- [Task instructions]
Please reproduce the items word for word, beginning at the line containing "Where should I click to: Select" and continuing through the line containing "Open the Issues tab", and omit the pictures from your answer.

- [The records]
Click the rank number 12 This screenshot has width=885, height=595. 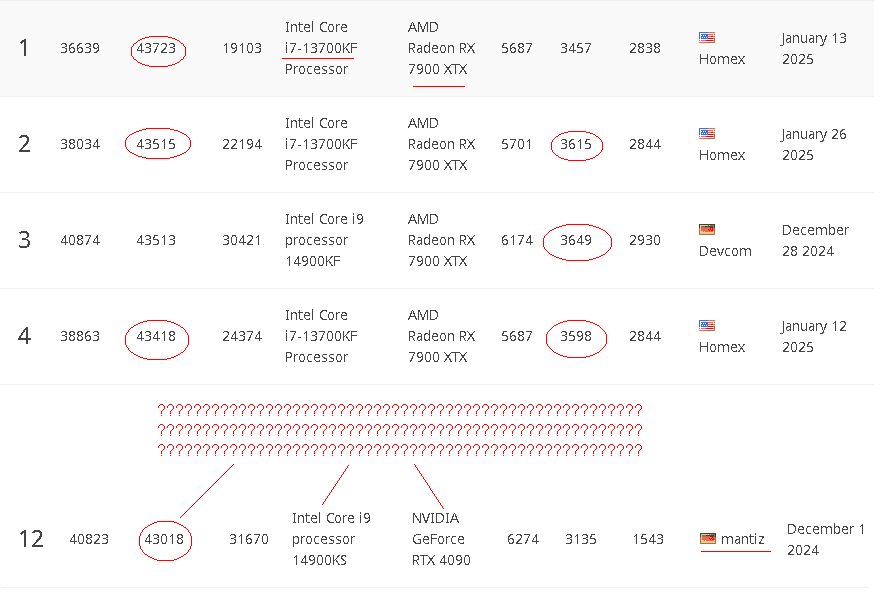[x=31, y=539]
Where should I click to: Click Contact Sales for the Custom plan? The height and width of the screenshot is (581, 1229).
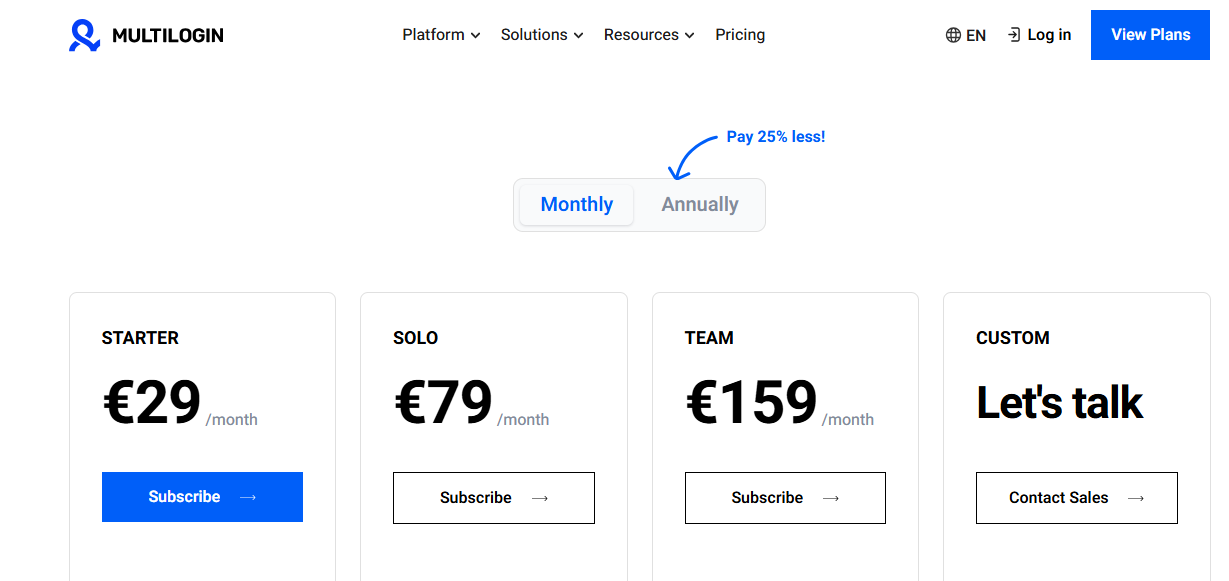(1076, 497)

---

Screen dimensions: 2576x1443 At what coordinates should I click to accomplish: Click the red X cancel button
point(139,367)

---

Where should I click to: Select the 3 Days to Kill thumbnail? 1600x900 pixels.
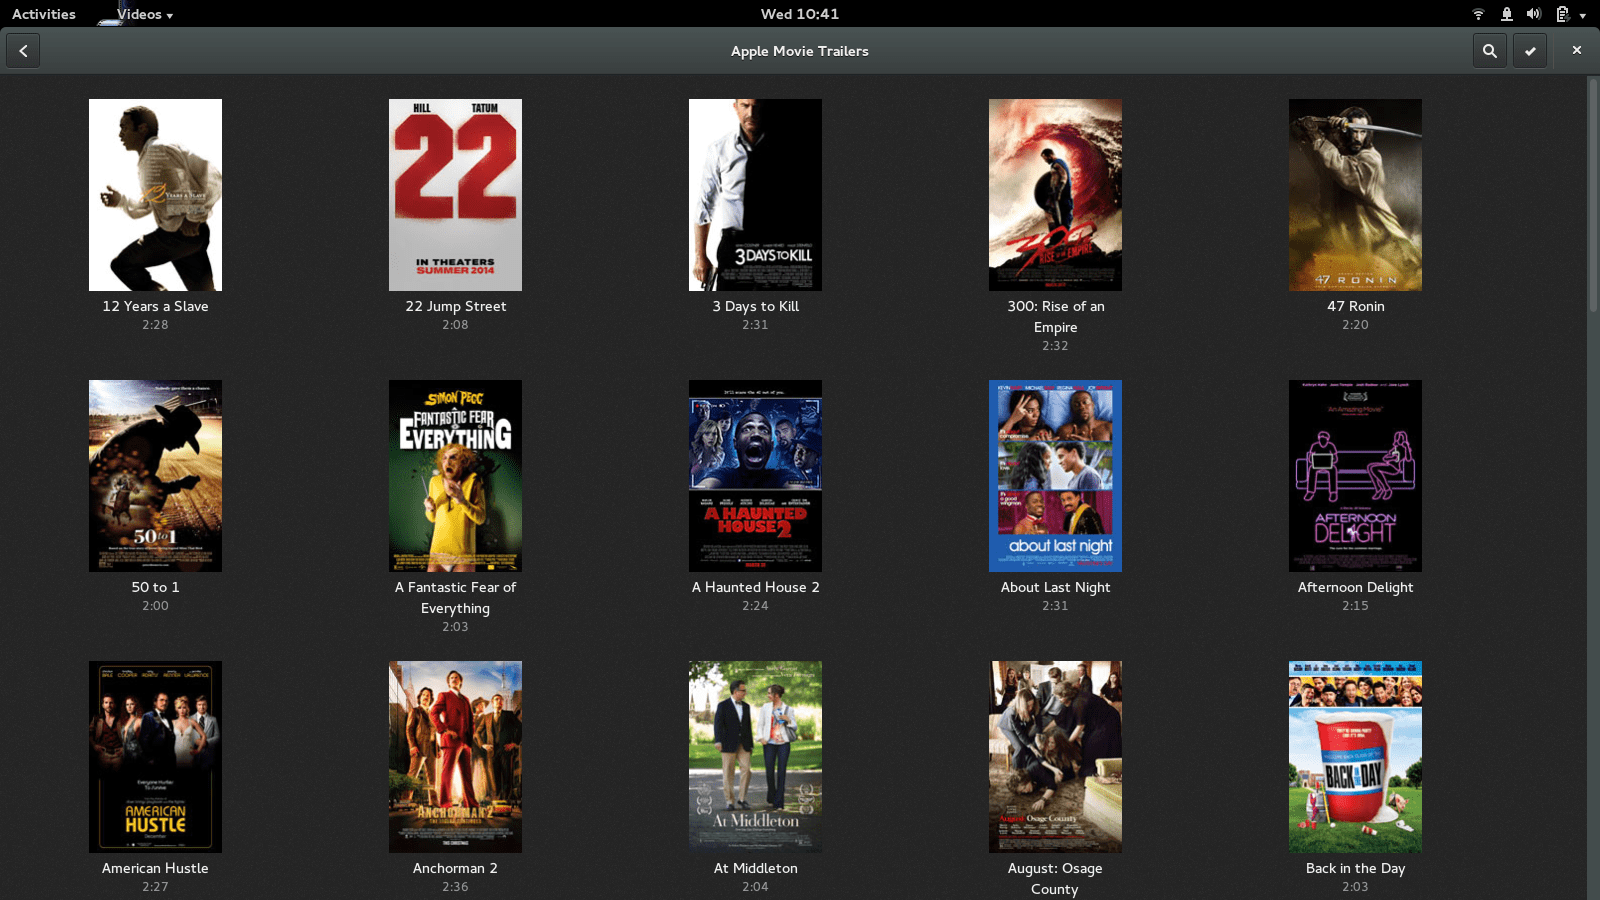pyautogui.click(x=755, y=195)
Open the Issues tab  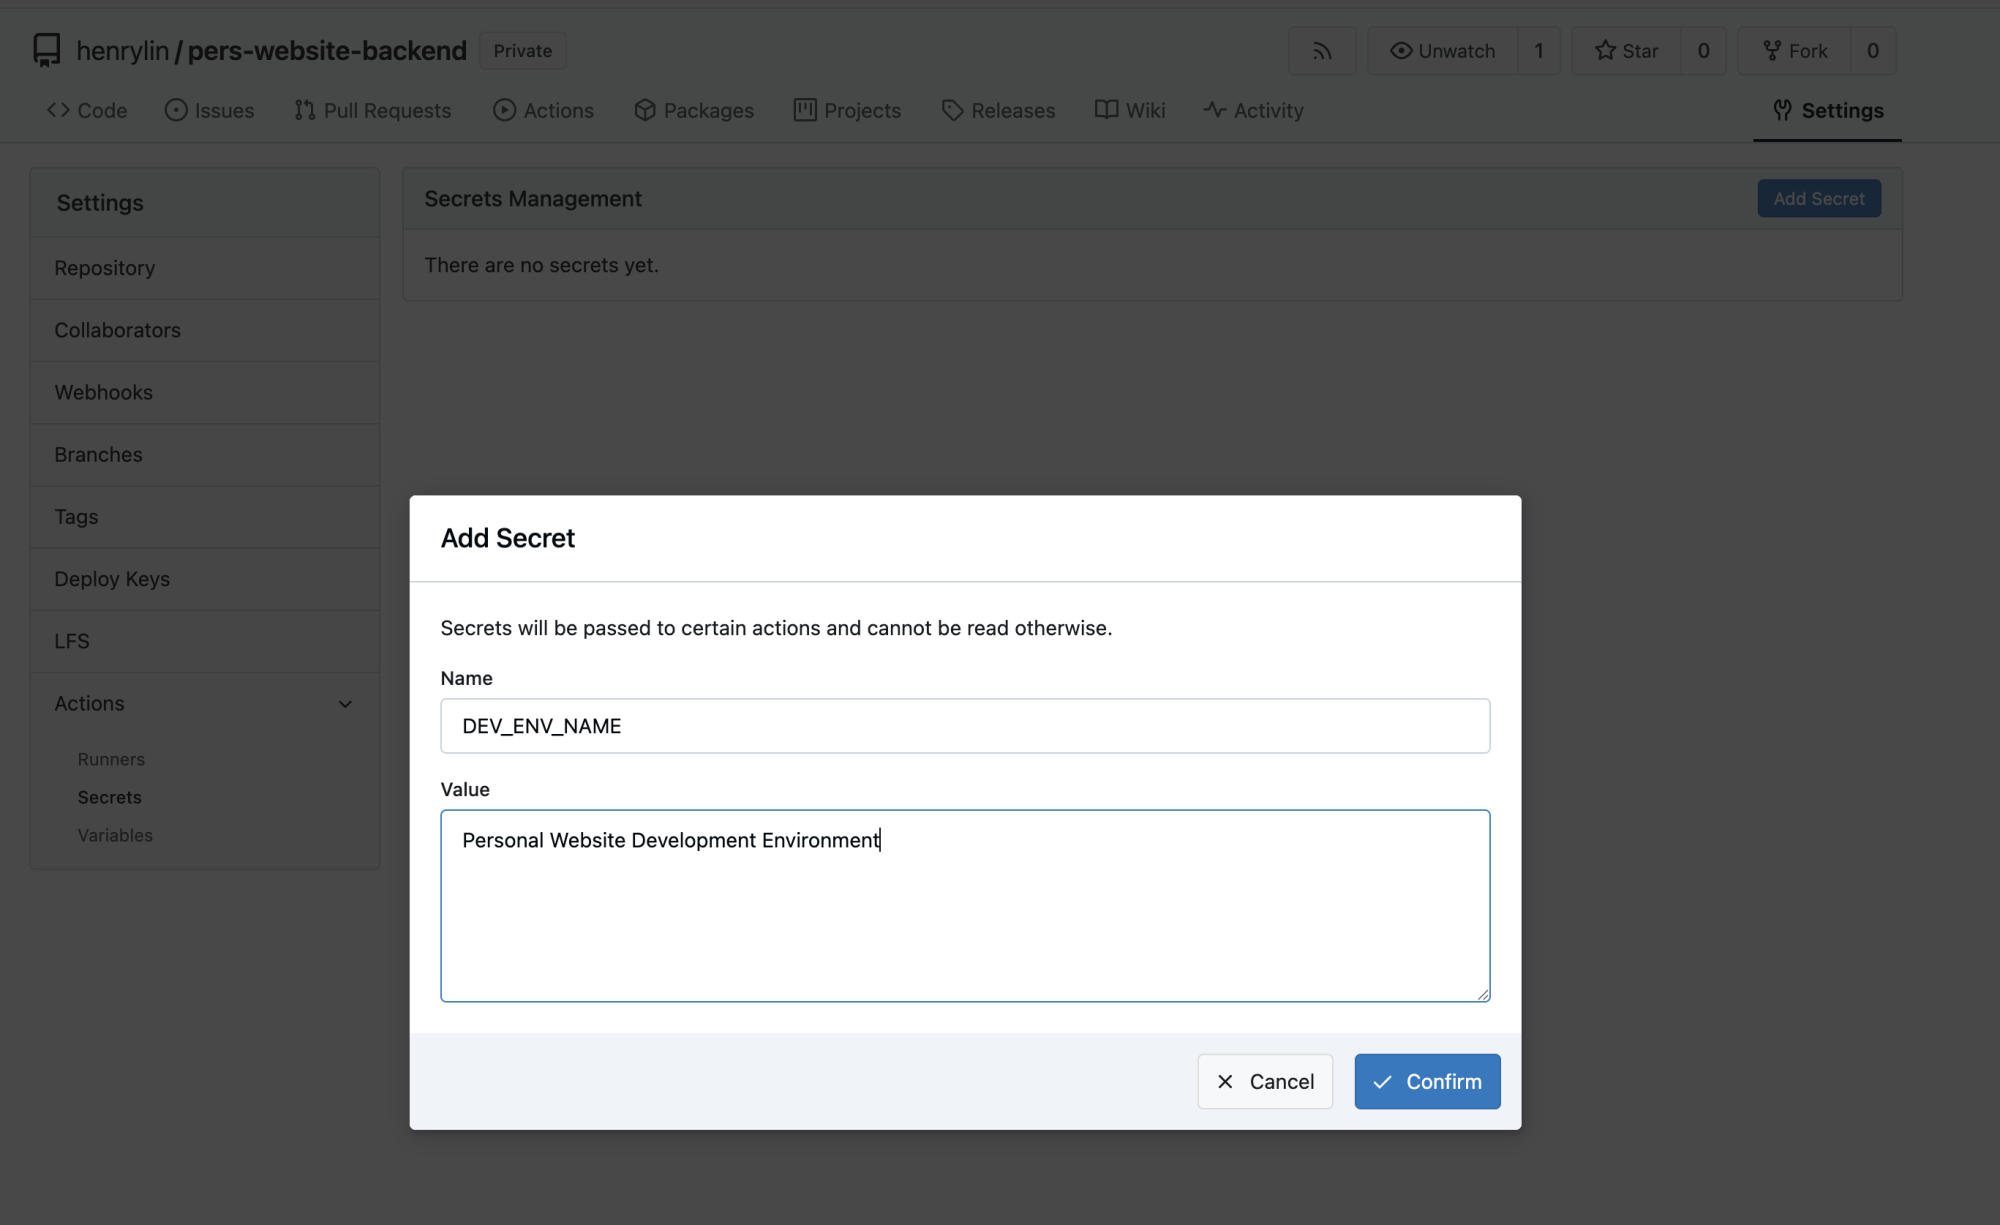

- [Result]
Where should I click to: Select the 3 Days to Kill thumbnail? 1600x900 pixels.
pyautogui.click(x=755, y=195)
Open the Issues tab  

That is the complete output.